> **Work instruction**
In the records that follow, show each line where the word "фото" is present.

┌─ Information shown

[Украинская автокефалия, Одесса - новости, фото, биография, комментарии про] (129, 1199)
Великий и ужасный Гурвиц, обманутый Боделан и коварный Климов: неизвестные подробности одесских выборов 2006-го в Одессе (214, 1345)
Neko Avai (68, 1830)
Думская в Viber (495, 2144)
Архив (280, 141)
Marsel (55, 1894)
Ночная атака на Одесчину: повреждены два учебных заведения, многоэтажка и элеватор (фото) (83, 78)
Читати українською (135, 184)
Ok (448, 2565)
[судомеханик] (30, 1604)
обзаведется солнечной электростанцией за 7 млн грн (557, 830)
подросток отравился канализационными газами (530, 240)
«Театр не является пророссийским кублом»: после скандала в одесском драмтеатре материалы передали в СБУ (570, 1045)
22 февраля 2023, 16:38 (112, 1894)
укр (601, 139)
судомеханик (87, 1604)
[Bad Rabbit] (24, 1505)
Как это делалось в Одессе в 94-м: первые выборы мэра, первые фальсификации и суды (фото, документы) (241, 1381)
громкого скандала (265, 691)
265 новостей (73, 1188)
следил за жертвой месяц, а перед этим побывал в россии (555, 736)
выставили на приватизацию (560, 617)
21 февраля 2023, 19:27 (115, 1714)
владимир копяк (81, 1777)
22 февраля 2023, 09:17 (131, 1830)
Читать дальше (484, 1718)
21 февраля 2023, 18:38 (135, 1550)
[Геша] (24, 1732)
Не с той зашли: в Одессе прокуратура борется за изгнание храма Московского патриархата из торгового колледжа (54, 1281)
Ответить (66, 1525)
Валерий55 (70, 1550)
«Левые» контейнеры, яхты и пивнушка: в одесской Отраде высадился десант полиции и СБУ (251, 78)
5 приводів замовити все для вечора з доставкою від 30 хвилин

└─

> **Final answer**
[Украинская автокефалия, Одесса - новости, фото, биография, комментарии про] (129, 1199)
Ночная атака на Одесчину: повреждены два учебных заведения, многоэтажка и элеватор (фото) (83, 78)
Как это делалось в Одессе в 94-м: первые выборы мэра, первые фальсификации и суды (фото, документы) (241, 1381)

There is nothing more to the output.